=== Exercise details ===
Pick out the lines below that contain the string "agent" and copy them all.

[Pixel coordinate grounding data]
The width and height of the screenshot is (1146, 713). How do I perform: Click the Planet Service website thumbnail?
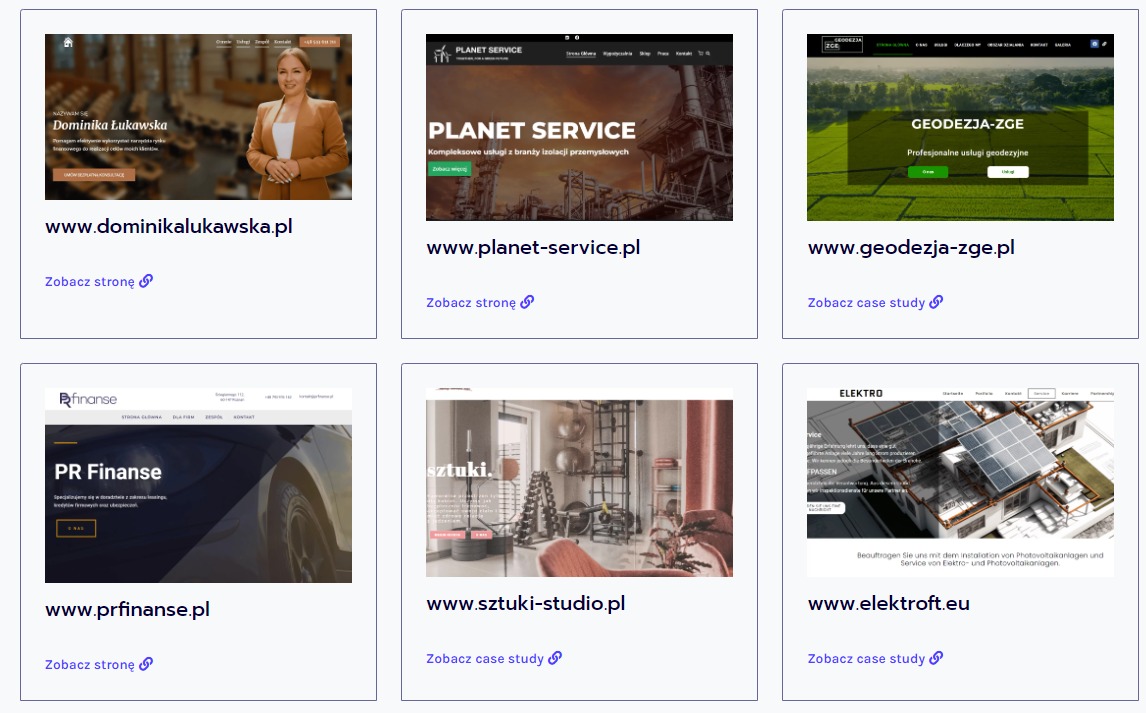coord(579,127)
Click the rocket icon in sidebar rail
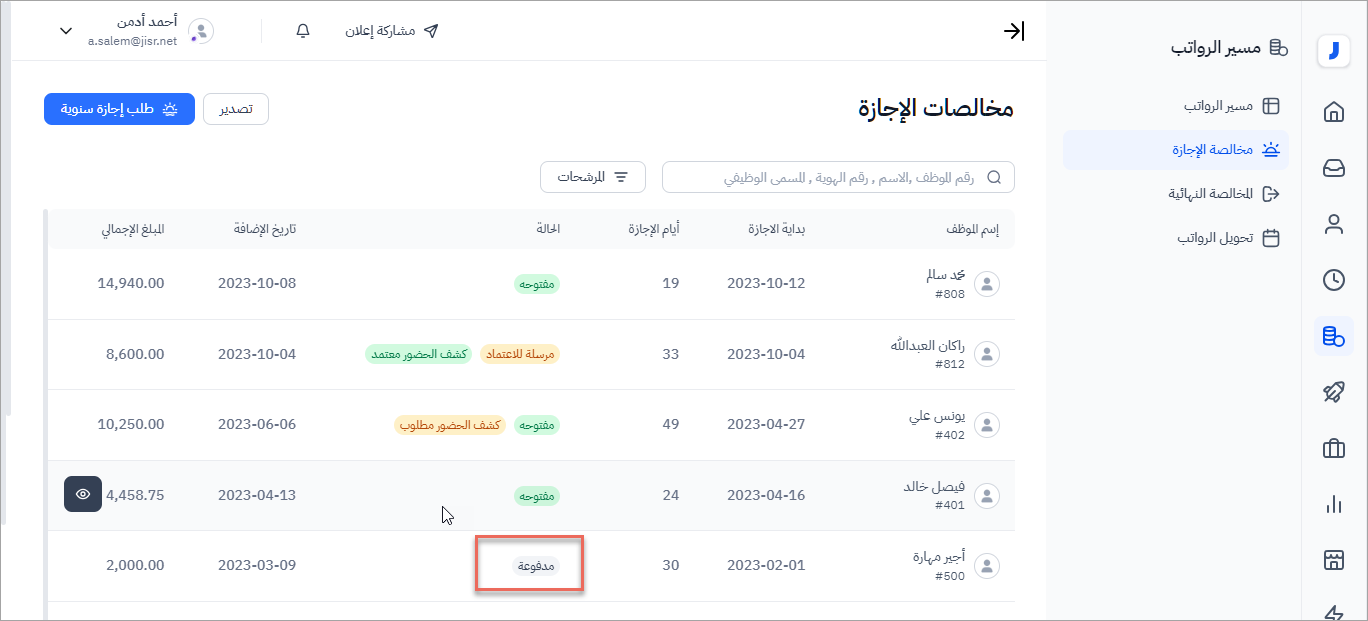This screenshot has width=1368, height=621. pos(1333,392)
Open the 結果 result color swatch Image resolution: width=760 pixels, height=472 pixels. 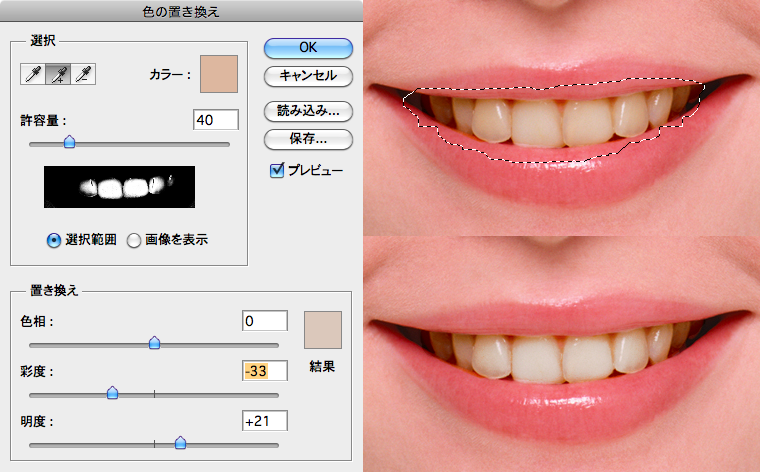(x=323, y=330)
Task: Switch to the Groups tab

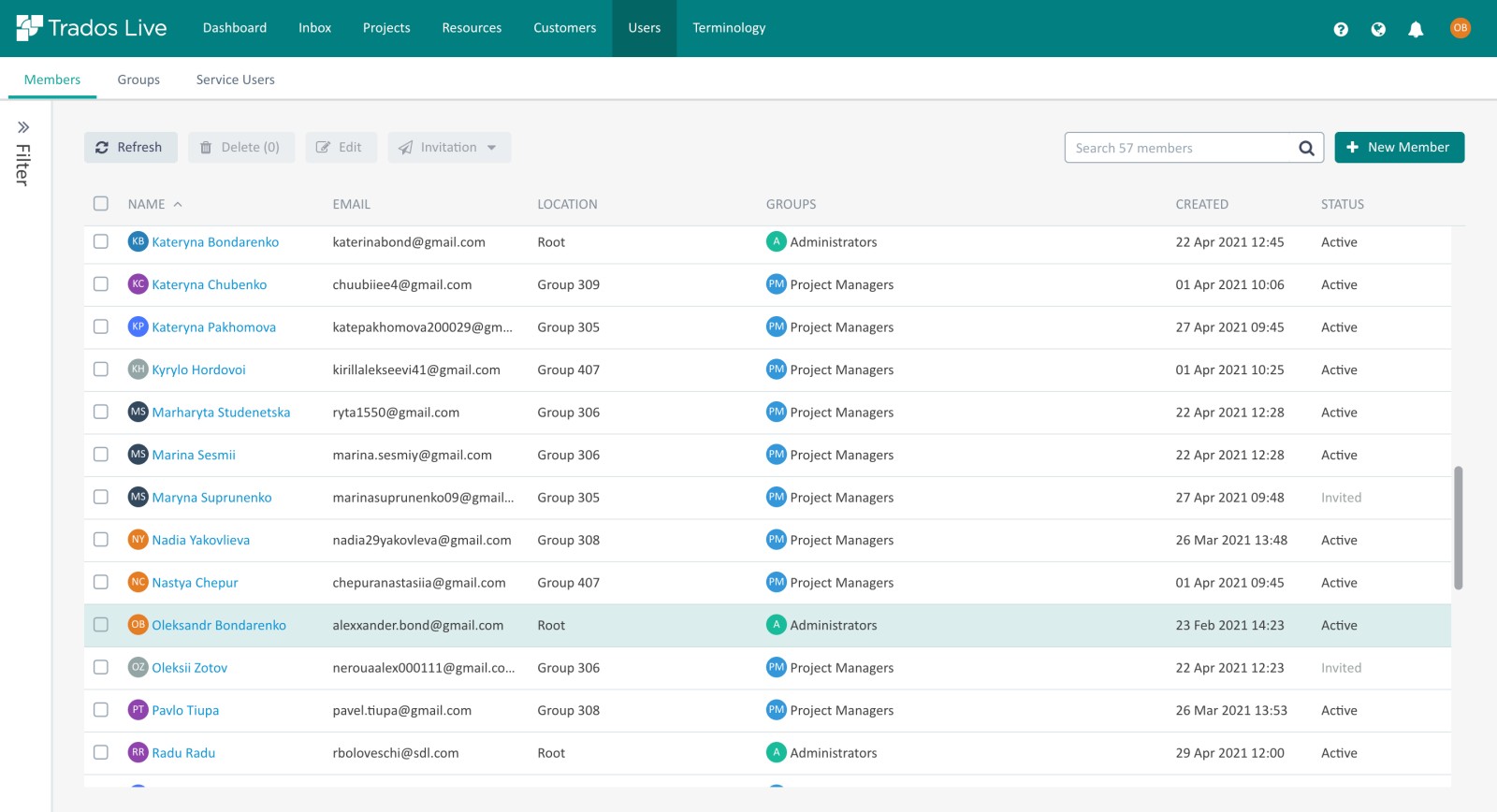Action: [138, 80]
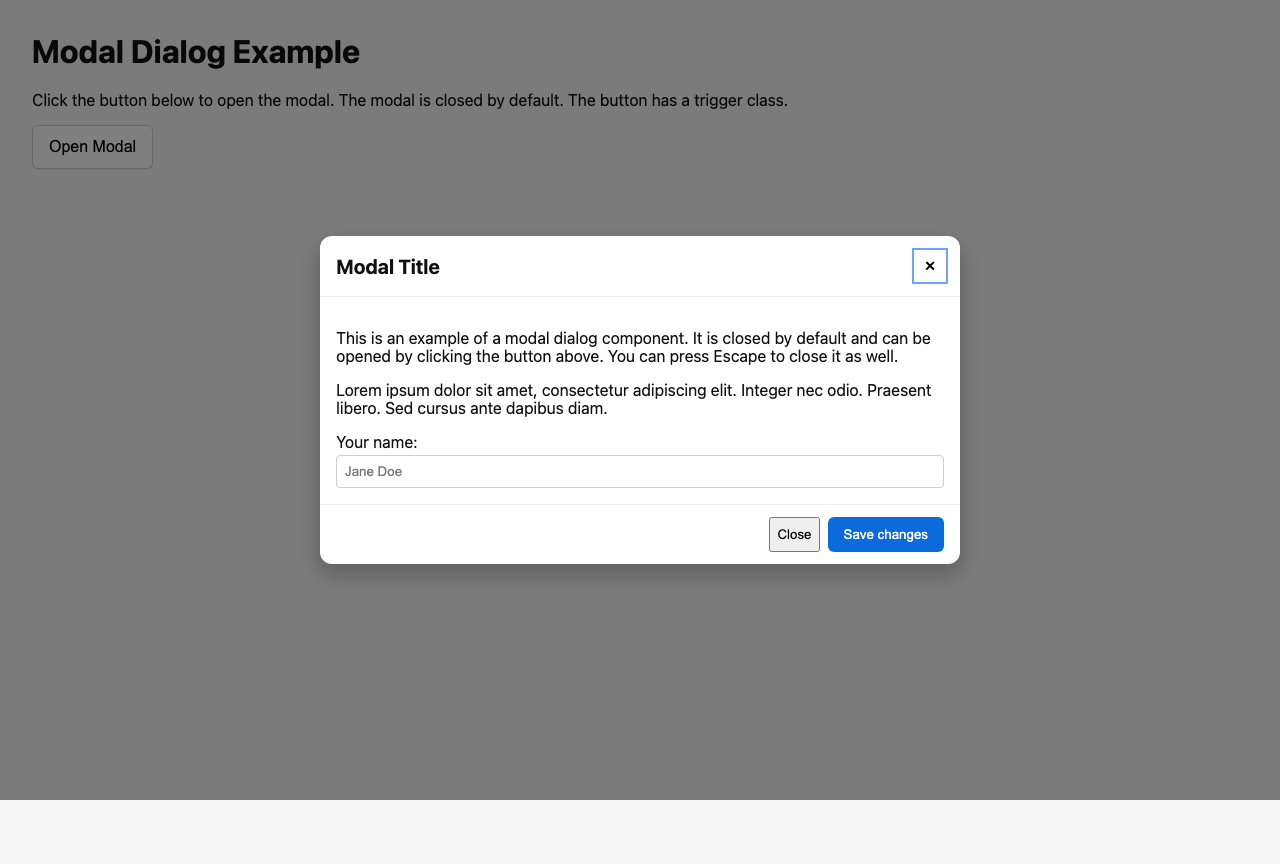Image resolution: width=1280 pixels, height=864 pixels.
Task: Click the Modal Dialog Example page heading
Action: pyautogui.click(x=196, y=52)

==

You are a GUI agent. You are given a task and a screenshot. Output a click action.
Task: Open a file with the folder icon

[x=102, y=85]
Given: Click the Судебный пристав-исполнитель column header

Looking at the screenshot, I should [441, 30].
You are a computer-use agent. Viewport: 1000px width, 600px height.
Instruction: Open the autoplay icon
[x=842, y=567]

=== Task output ===
You are a GUI agent. You are given a task and a screenshot. Output a click action.
You are a computer-use agent. Viewport: 1000px width, 600px height.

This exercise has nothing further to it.